When defining the HH model, equation (1) is accomplished by brainpy.odeint as an ODEIntegrator. The details are contained in the Numerical Solvers for ODEs tutorial.

The variables, which will be updated during dynamics simulation, should be packed as brainpy.math.Variable and thus can be processed by JIT compliers to accelerate simulation.

In the following part, a leaky integrate-and-fire (LIF) model is introduced as another example for illustration.

Leaky Integrate-and-Fire Model

The LIF model is the classical neuron model which contains a continuous process and a discontinous spike reset operation. Formally, it is given by:

\[\begin{split} \begin{aligned} \tau_m \frac{dV}{dt} = - (V(t) - V_{rest}) + I(t) \quad\quad (1) \\ \text{if} \, V(t) \gt V_{th}, V(t) =V_{rest} \, \text{after} \, \tau_{ref} \, \text{ms} \quad\quad (2) \end{aligned} \end{split}\]

where \(V\) is the membrane potential, \(V_{rest}\) is the rest membrane potential, \(V_{th}\) is the spike threshold, \(\tau_m\) is the time constant, \(\tau_{ref}\) is the refractory time period, and \(I\) is the time-variant synaptic inputs.

The above two equations model the continuous change and the spiking of neurons, respectively. Moreover, it has multiple states: subthreshold state, and spiking or refractory state. The membrane potential \(V\) is integrated according to equation (1) when it is below \(V_{th}\). Once \(V\) reaches the threshold \(V_{th}\), according to equation (2), \(V\) is reaet to \(V_{rest}\), and the neuron enters the refractory period where the membrane potential \(V\) will remain constant in the following \(\tau_{ref}\) ms.

The neuronal variables, like the membrane potential and external input, can be captured by the following two variables:

• V: the membrane potential

• input: the external/synaptic input

In order to define the different states of a LIF neuron, we define additional variables:

• spike: whether a spike is produced

• refractory: whether the neuron is in the refractory period

• t_last_spike: the last spiking time

Based on these state variables, the LIF model can be implemented as below.

class LIF(bp.NeuGroup):
  def __init__(self, size, V_rest=0., V_reset=-5., V_th=20., R=1., tau=10., t_ref=5., **kwargs):
    super(LIF, self).__init__(size=size, **kwargs)

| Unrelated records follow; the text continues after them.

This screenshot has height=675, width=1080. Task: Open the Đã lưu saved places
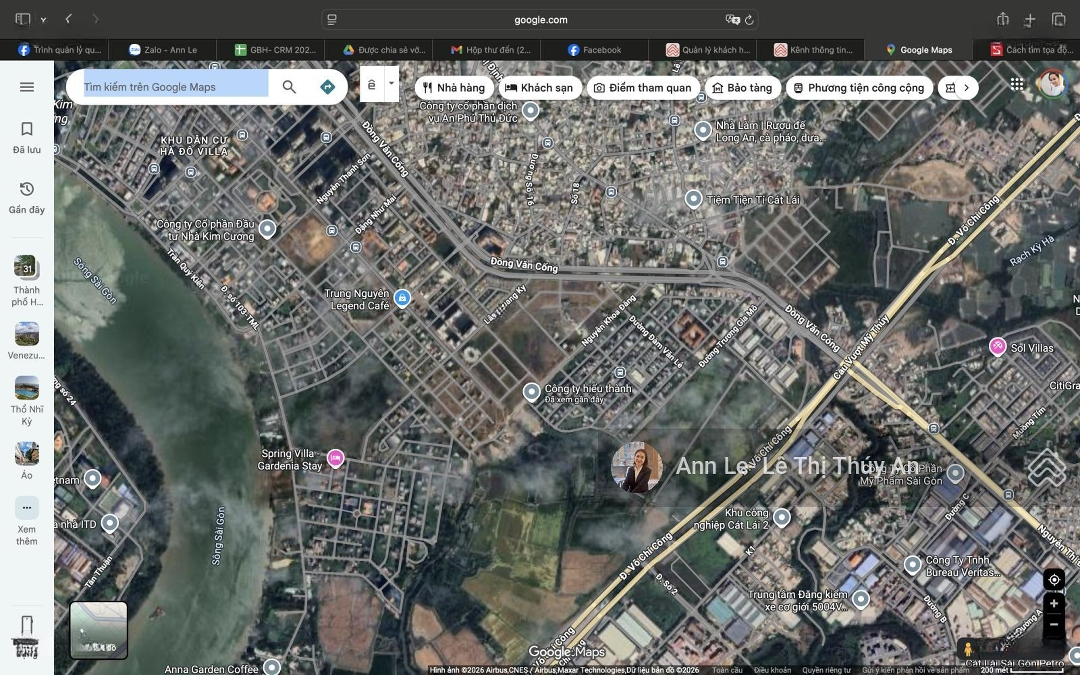pyautogui.click(x=27, y=137)
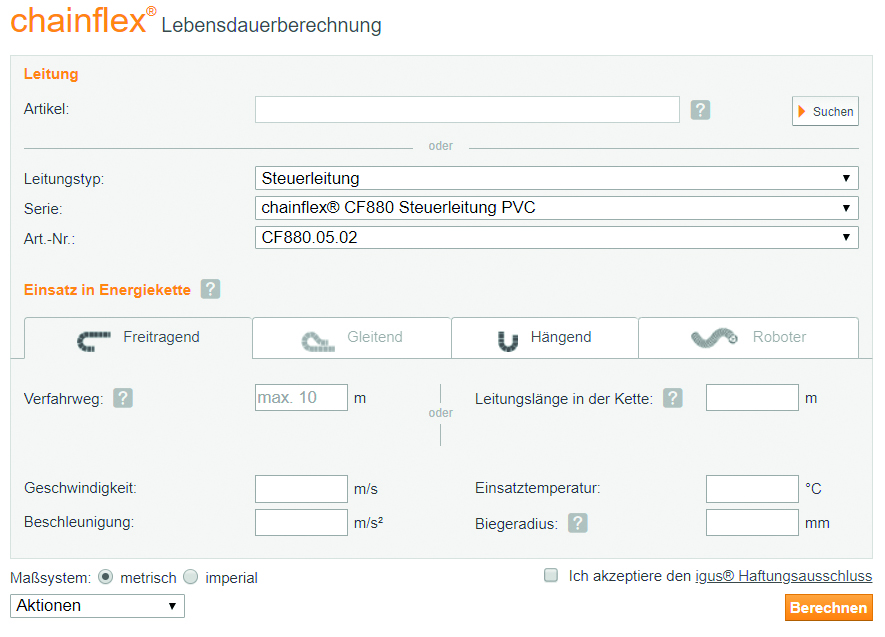885x637 pixels.
Task: Open the igus Haftungsausschluss link
Action: (783, 576)
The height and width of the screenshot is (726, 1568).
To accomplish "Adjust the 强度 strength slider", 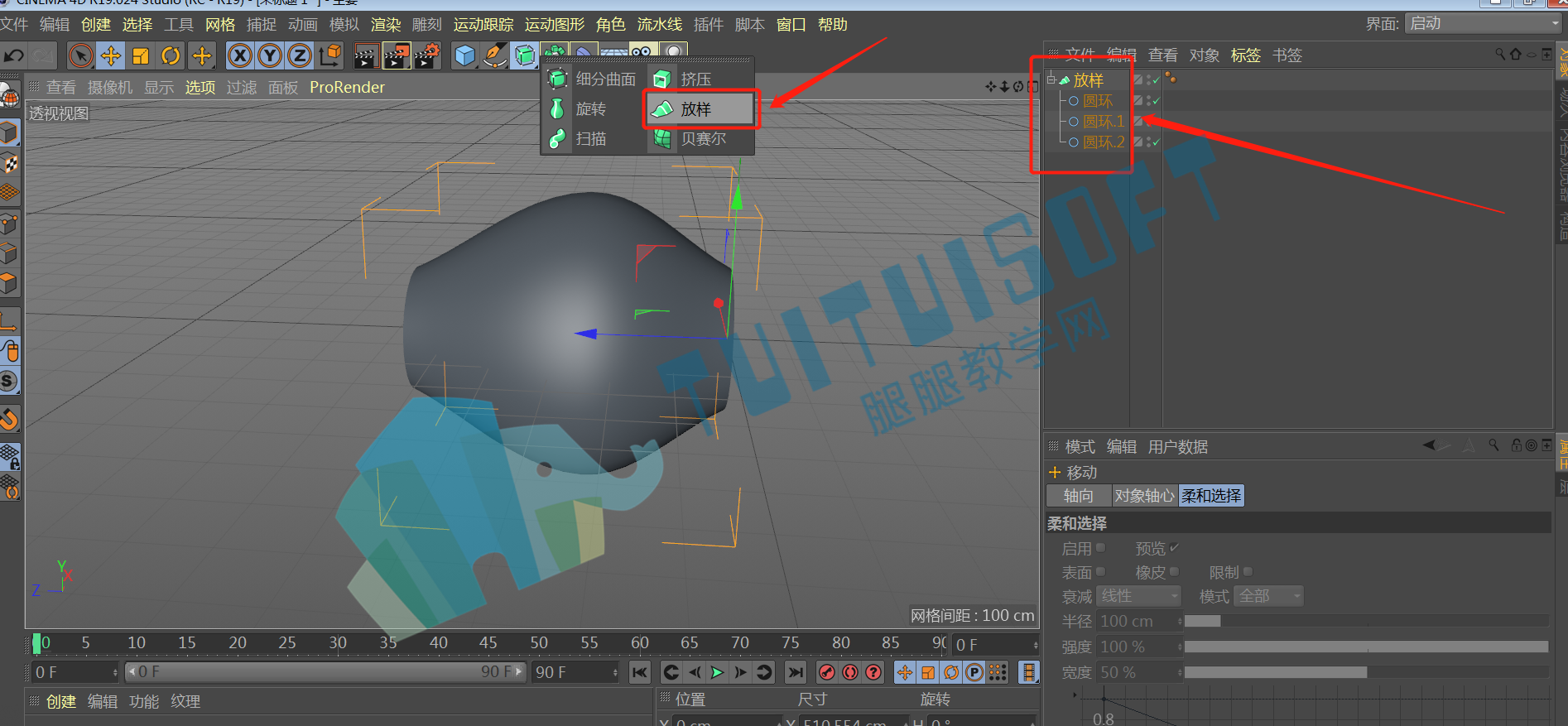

    # initialize parameters
    self.V_rest = V_rest
    self.V_reset = V_reset
    self.V_th = V_th
    self.R = R
    self.tau = tau
    self.t_ref = t_ref

    # initialize variables
    self.V = bm.Variable(bm.random.randn(self.num) + V_reset)
    self.input = bm.Variable(bm.zeros(self.num))
    self.t_last_spike = bm.Variable(bm.ones(self.num) * -1e7)
    self.refractory = bm.Variable(bm.zeros(self.num, dtype=bool))
    self.spike = bm.Variable(bm.zeros(self.num, dtype=bool))

    # integral function
    self.integral = bp.odeint(f=self.derivative, method='exp_auto')

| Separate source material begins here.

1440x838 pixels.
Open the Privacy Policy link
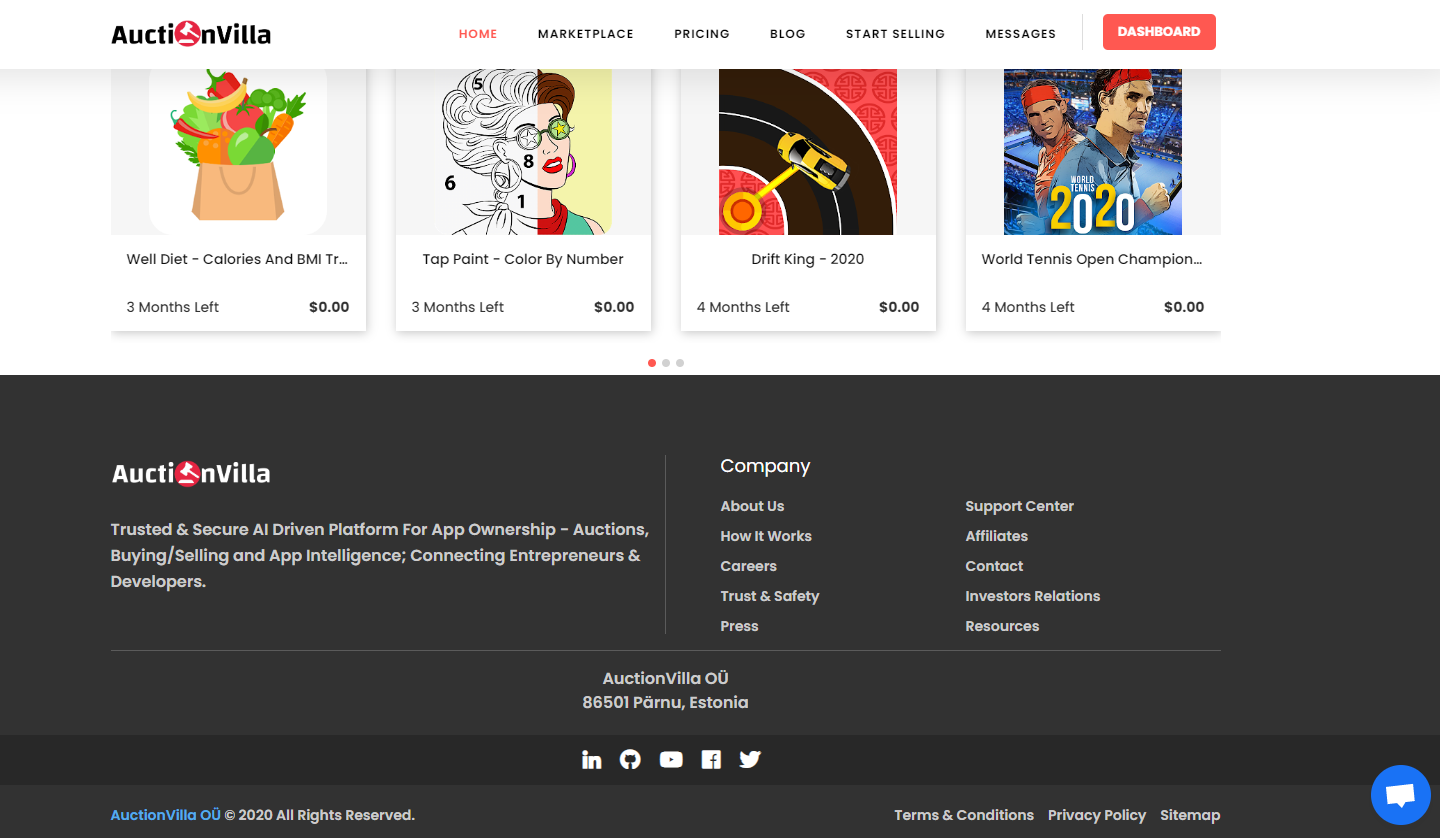(1097, 815)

  def derivative(self, V, t, Iext):
    dvdt = (-V + self.V_rest + self.R * Iext) / self.tau
    return dvdt

  def update(self, tdi, x=None):
    _t, _dt = tdi.t, tdi.dt
    # Whether the neurons are in the refractory period
    refractory = (_t - self.t_last_spike) <= self.t_ref
    
    # compute the membrane potential
    V = self.integral(self.V, _t, self.input, dt=_dt)
    
    # computed membrane potential is valid only when the neuron is not in the refractory period 
    V = bm.where(refractory, self.V, V)
    
    # update the spiking state
    spike = self.V_th <= V
    self.spike.value = spike
    
    # update the last spiking time
    self.t_last_spike.value = bm.where(spike, _t, self.t_last_spike)
    
    # update the membrane potential and reset spiked neurons
    self.V.value = bm.where(spike, self.V_reset, V)
    
    # update the refractory state
    self.refractory.value = bm.logical_or(refractory, spike)
    
    # reset the external input
    self.input[:] = 0.

In above, the discontinous resetting is implemented with brainpy.math.where operation.

Instantiation and running

Here, let’s try to instantiate a HH neuron group:

neu = HH(10)

in which a neural group containing 10 HH neurons is generated.

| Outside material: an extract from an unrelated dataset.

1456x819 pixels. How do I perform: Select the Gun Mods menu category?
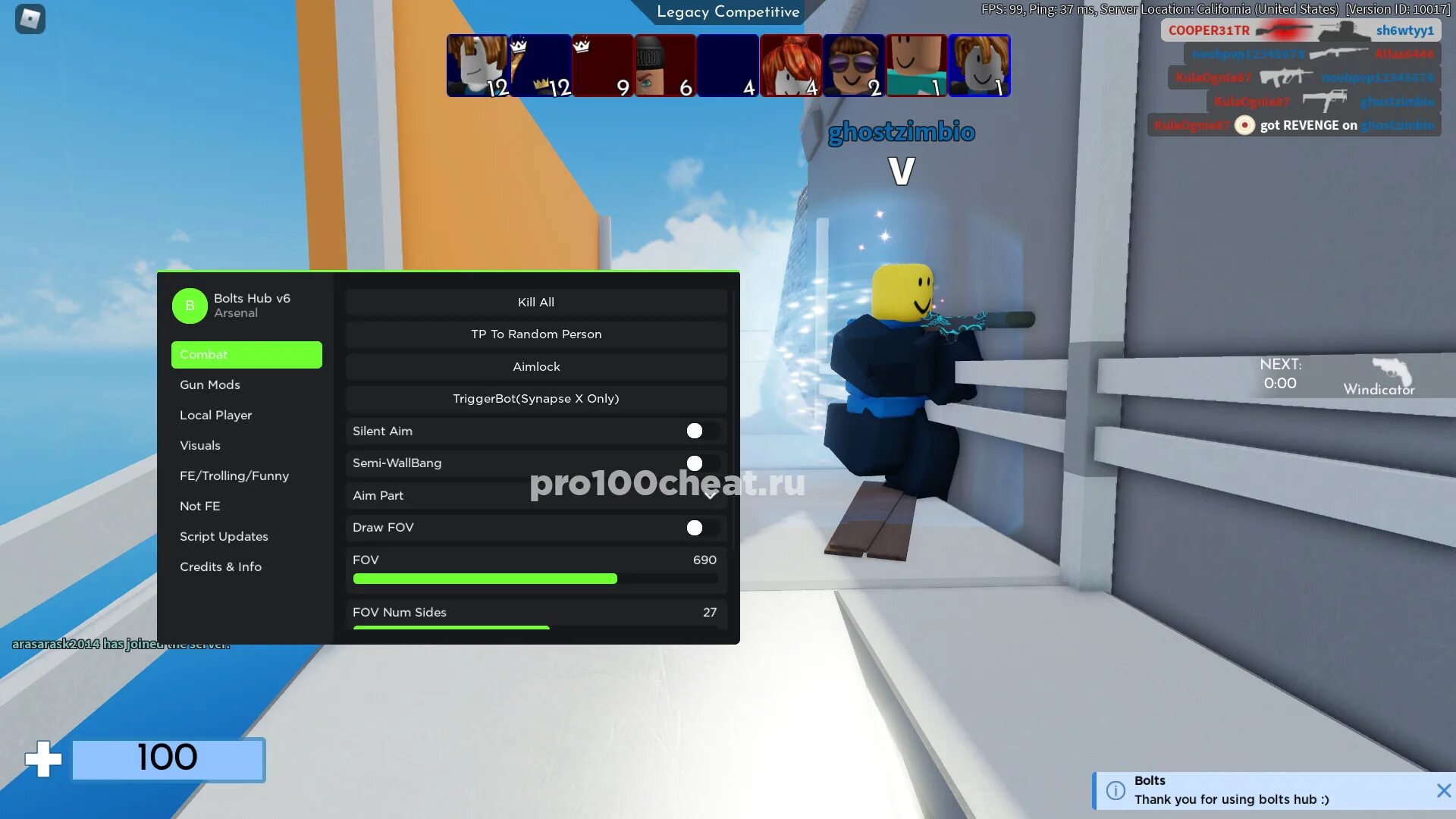click(209, 384)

The details of the model simulation will be expanded in the Runners section. In brief, running any dynamical system instance should be accomplished with a runner, such like brianpy.DSRunner and brainpy.ReportRunner. The variables to be monitored and the input crrents to be applied in the simulation can be provided when initializing the runner. The details are accessible in Monitors and Inputs.

runner = bp.DSRunner(
    neu, 
    monitors=['V'], 
    inputs=('input', 22.)  # constant external inputs of 22 mA to all neurons
)

Then the simulation can be performed with a given time period, and the simulation result can be visualized:

runner.run(200)  # the running time is 200 ms

bp.visualize.line_plot(runner.mon.ts, runner.mon.V, show=True)

A LIF neural group can be instantiated and applied in simulation in a similar way:

group = LIF(10)

runner = bp.DSRunner(group, monitors=['V'], inputs=('input', 22.), jit=True)
runner.run(200)

bp.visualize.line_plot(runner.mon.ts, runner.mon.V, show=True)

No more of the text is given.